Lo curioso es que hoy extraño, tal vez más aun, los platos que no me gustaban. Mi mamá pasó por varias etapas gastronómicas: las golosas y suculentas, fue ayurvédica por casi un año, hasta macrobiótica de vez en cuando. También me acostumbró a que en el quiosco solo se compraban chocolates y no me dejaba comer chizitos.
Comí milanesas de salvado en lugar de pan rallado y lo que más detestaba eran sus “berenjenas a la portuguesa”: capas de berenjenas, tomates, cebollas, algo de condimento y queso fresco por arriba en la olla por casi una hora. Ese es el único plato que no volví a preparar, pero no porque no me gustaba sino porque hoy es el que más extraño, el que recuerdo con más claridad: las texturas, el aroma en la cocina. Si no lo hago es porque sé que hoy lo cambiaría y es ese recuerdo el que no quiero alterar.

**********

[Por hacer]
a – Indica si cada afirmación coincide con el fragmento sobre la cocina de la madre, respondiendo sí o no y citando literalmente las palabras del fragmento que lo deciden: (i) la madre siguió una alimentación ayurvédica durante casi un año; (ii) la madre permitía comer chizitos; (iii) quien narra volvió a preparar las berenjenas a la portuguesa.
b – Enumera todo lo que, según el fragmento sobre la cocina de la madre, lleva la olla de las berenjenas a la portuguesa.
c – Retoma el fragmento sobre la cocina de la madre y sigue escribiéndolo a partir de su última oración.
Las entradas no son necesarias para nada de lo que se pide.

[Extractos de datos]

**********

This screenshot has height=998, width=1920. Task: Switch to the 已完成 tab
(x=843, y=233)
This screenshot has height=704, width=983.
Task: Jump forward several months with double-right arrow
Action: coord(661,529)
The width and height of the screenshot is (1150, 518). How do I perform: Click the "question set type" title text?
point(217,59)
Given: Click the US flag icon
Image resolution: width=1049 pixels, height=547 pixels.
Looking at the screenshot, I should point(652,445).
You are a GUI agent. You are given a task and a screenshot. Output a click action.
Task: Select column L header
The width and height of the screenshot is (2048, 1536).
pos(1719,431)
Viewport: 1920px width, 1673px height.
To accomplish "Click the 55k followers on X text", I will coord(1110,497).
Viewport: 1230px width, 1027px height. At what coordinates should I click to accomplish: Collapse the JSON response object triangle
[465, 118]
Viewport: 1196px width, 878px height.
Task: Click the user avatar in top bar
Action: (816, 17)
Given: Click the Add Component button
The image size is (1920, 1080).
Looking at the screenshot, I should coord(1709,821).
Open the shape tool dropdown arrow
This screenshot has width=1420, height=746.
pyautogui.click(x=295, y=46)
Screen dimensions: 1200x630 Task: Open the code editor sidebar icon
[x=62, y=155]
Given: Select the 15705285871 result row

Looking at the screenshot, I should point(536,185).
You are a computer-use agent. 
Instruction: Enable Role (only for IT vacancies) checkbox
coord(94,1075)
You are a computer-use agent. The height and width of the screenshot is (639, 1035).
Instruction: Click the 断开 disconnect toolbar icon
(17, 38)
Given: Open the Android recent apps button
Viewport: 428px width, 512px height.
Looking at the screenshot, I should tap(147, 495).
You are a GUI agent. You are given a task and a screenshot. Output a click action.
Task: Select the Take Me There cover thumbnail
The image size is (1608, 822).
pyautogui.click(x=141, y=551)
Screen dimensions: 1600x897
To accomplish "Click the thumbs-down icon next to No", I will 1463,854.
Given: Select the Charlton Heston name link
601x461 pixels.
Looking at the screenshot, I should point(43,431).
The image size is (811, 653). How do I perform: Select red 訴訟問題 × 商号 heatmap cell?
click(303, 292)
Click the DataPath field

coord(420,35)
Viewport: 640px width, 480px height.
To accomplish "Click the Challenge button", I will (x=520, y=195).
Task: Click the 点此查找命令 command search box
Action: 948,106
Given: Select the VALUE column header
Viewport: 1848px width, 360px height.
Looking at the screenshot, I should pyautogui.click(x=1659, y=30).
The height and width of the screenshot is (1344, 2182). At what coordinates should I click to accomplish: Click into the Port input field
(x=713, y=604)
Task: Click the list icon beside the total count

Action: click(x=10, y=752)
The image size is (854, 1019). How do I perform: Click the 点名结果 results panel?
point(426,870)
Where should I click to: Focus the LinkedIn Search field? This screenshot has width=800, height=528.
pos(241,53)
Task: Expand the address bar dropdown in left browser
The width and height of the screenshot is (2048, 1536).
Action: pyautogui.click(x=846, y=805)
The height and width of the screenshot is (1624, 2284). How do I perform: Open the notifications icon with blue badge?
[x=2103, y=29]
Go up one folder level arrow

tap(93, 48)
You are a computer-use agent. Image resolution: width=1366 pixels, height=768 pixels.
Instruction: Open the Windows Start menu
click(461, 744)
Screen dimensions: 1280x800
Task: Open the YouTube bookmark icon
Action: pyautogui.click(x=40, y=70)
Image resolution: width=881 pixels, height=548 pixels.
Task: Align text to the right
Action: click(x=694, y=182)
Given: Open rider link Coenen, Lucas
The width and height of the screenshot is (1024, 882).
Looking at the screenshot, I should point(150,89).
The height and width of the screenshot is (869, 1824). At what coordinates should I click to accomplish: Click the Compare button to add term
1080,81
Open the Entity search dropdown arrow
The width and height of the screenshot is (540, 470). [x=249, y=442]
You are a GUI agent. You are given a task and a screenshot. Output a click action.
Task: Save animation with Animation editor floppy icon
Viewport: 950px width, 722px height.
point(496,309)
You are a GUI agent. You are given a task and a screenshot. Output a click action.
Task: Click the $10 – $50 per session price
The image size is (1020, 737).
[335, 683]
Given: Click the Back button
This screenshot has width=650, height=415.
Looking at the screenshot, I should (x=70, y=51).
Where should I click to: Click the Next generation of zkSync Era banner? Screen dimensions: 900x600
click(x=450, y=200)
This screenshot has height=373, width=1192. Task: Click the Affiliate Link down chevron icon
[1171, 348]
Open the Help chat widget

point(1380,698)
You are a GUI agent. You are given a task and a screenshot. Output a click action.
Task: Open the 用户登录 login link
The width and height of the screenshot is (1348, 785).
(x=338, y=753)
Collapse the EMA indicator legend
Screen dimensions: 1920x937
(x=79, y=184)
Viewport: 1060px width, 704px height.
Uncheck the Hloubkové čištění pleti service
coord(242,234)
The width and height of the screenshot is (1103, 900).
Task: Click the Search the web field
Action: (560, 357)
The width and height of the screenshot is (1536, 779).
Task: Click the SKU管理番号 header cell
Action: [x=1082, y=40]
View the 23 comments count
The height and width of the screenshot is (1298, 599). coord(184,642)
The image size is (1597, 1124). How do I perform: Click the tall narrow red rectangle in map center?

**********

[Respuestas por tarea]
a –
(i) Sí: "fue ayurvédica por casi un año".
(ii) No: "no me dejaba comer chizitos".
(iii) No: "Ese es el único plato que no volví a preparar".

b – Berenjenas, tomates, cebollas, algo de condimento y queso fresco.

c –
Qué decir de las pencas de acelga y del estofado de pollo con cocción de toda la mañana y ravioles (comprados, pero ricos). Esa fue la etapa adolescente, en la que me despertaba con el almuerzo en bandeja en la cama. Ahora a la distancia creo que era una estrategia para apaciguar la hostilidad de la edad, pero funcionaba.
Mientras escribo, me doy cuenta de que cada etapa de la vida mi mamá la acompañó con una cocina diferente. En distintos momentos, diferentes comidas. Tuvo etapas más dedicadas y maternales, otras más simples que apenas la sacaban del apuro a la hora de la cena. Uno cuando es chico no ve la vulnerabilidad en los padres hasta que lo hace, y es un despertar duro. Porque creemos que los padres no tienen otras aristas que las que vemos nosotros, pero siempre hay algo que nos deja ver un poco más. En el caso de mi mamá, era su cocina: qué cocinaba, cómo lo cocinaba y cuándo; en qué momento de su vida estaba y cómo eso se reflejaba en la mía.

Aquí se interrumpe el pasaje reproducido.